Bounty hunters and fugitive killed in dramatic shootout caught on video

Video shows deadly Texas shootout involving bounty hunters, fugitive

New video shows a deadly shootout involving two bounty hunters inside a Texas car dealership.

The two bounty hunters were waiting there for nearly four hours for fugitive Ramon Hutchinson, reports CBS News correspondent David Begnaud. 

When he arrived with what is believed to be his girlfriend, they approached him. Hutchinson tried to pull a gun from his waistband and all three went for it.

That is when Hutchinson started shooting.

Cellphone video shows the moment two bounty hunters tried to apprehend Hutchinson in the Greenville, Texas car dealership. They approach with guns drawn. Then about 20 shots ring out. 

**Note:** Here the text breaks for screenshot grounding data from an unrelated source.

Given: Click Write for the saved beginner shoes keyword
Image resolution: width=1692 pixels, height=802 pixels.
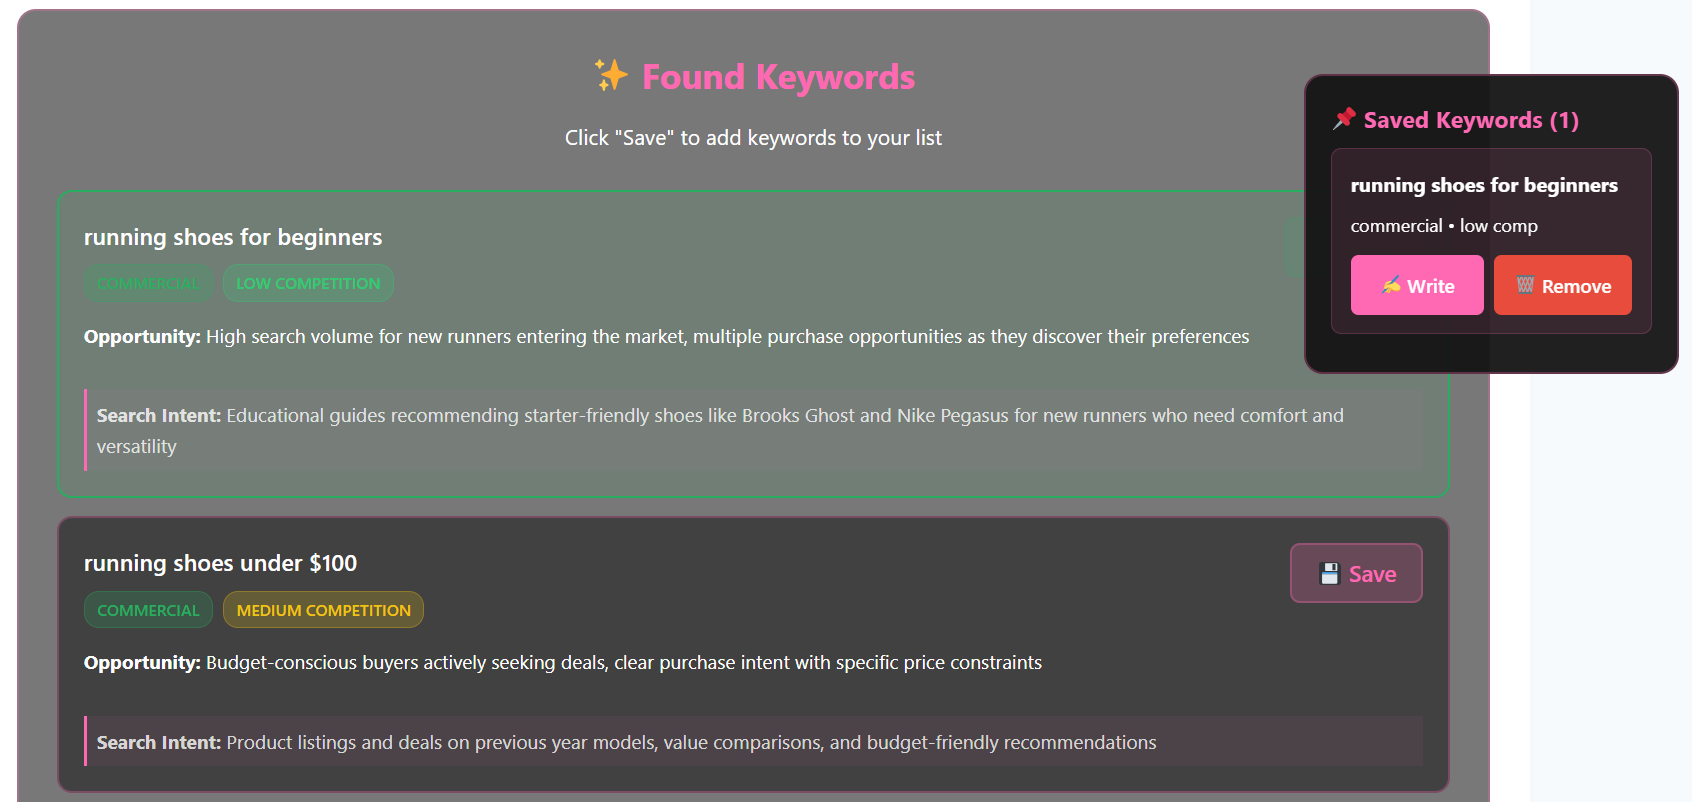Looking at the screenshot, I should (1417, 285).
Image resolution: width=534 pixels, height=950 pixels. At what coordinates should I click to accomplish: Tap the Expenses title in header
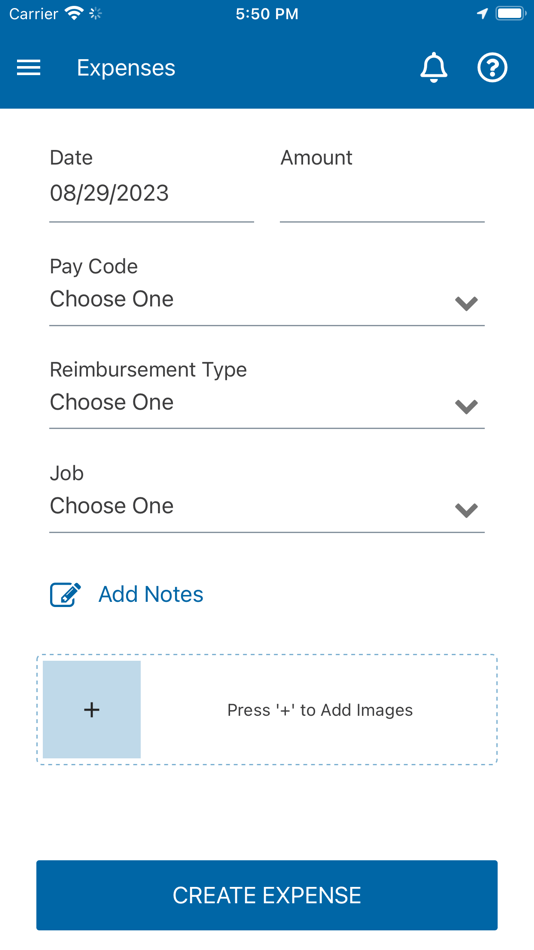tap(126, 68)
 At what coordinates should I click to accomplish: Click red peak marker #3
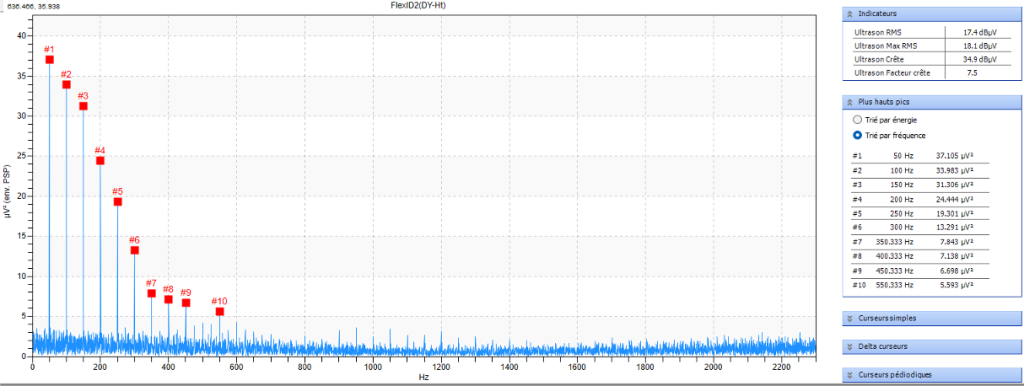pos(83,106)
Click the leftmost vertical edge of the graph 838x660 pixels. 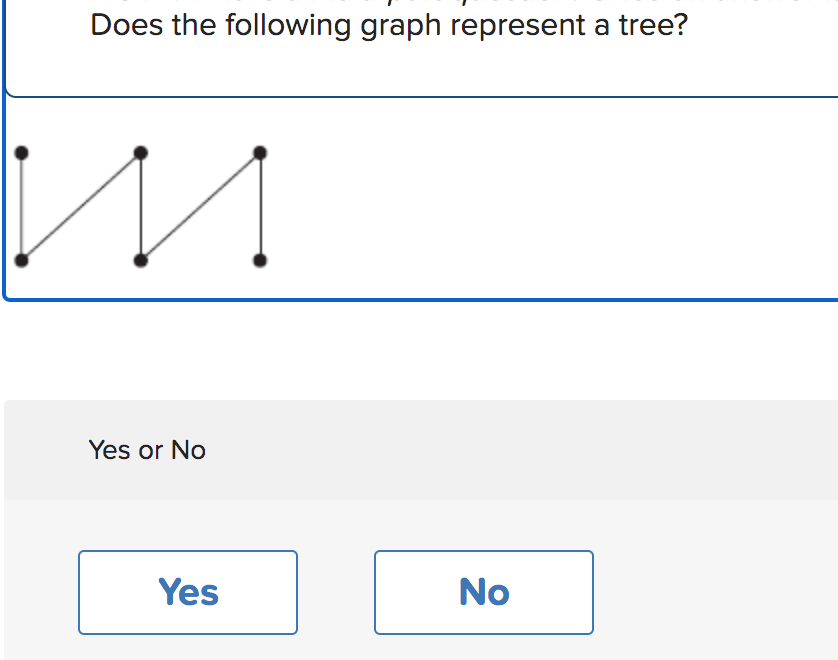coord(22,206)
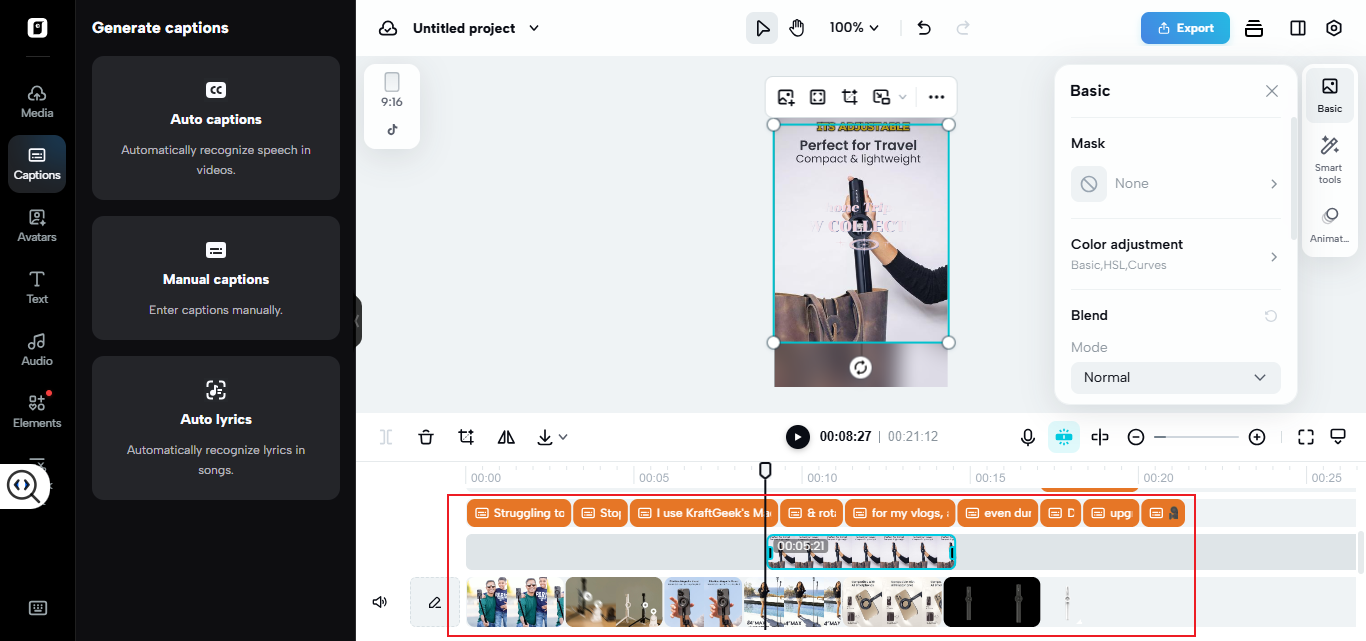Mute the main video track

pos(380,602)
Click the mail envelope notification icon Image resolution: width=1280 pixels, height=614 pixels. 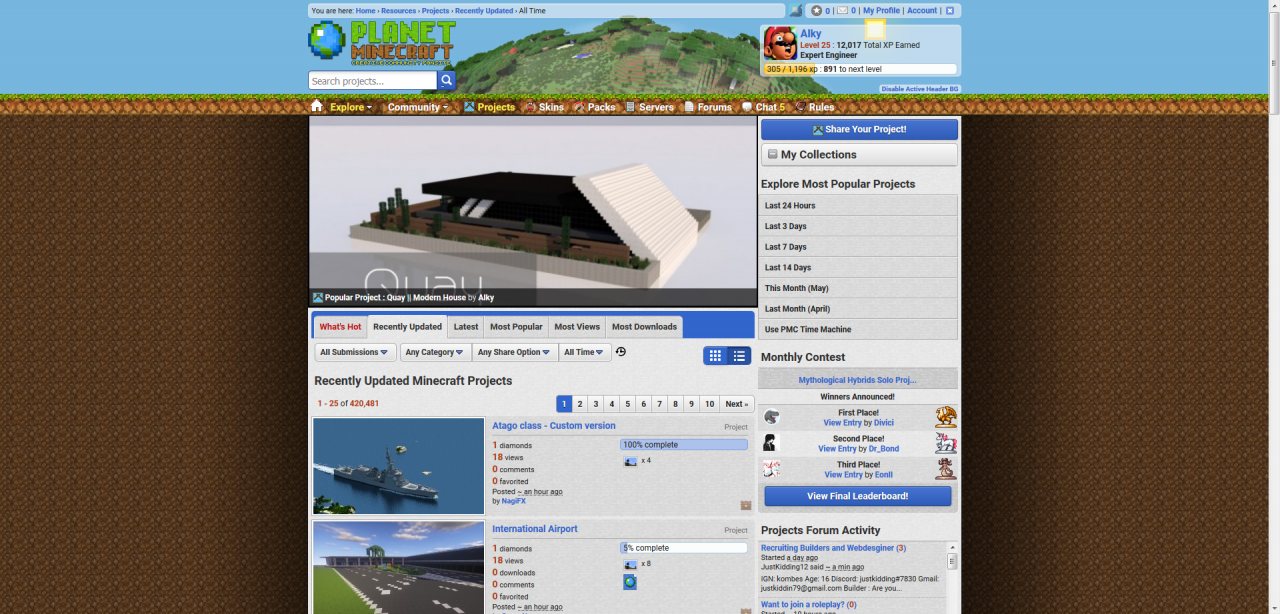coord(842,11)
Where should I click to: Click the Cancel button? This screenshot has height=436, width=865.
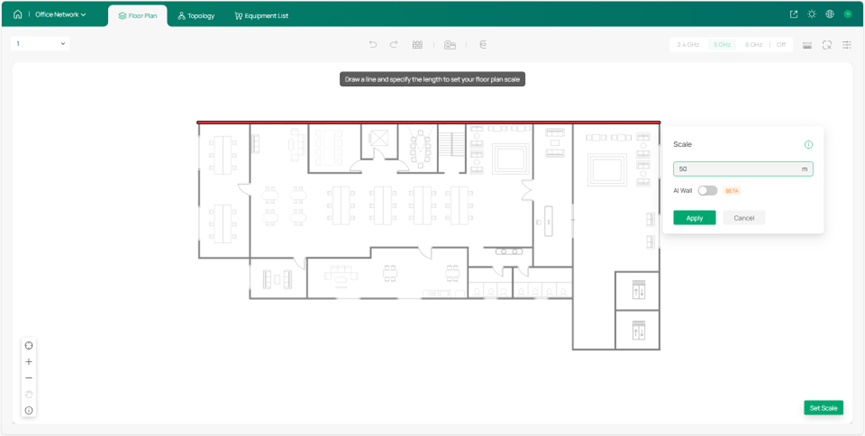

The shootout shattered windows and sent customers scrambling.

Hutchinson was killed along with F.N.G. Security and Investigations employees Fidel Garcia, Jr. and Gabriel Bernal. 

The 49-year-old had an outstanding warrant for failure to appear on a first-degree drug charge in Minneapolis, Minnesota.
 
Bernal and Garcia had traveled to Greenville from Corpus Christi to arrest Hutchinson.

"We are charged with the task of apprehending people who fail to appear in court," said Stew Peters, a bail investigator who helped track Hutchinson.  

Peters then handed the investigation to Garcia.
 
"The target was potentially going to be in the Greenville area," Peters said. "(Garcia) then called me a little bit later on and said he was going to be at a car dealership and that was the last I heard from him." 
 
In Texas, a bounty hunter usually carries handcuffs and a gun but cannot pretend to be an officer. They do have the authority to make arrests but only with written authorization from a bail bondsman.
 
"You get in situations sometimes it's hard to get out of," said Dusty Steel, who was a bounty hunter for 16 years.

"It's very dangerous because you don't have the police authority being a bounty hunter," Steel said.

It is important to note that bounty hunters are not law enforcement officials.

The owner of the car dealership told the Associated Press that the two bounty hunters identified themselves as federal agents to the general manager and a receptionist here.

CBS News has not been able to independently confirm that detail and a friend of one of the bounty hunters said he would "not misrepresent himself."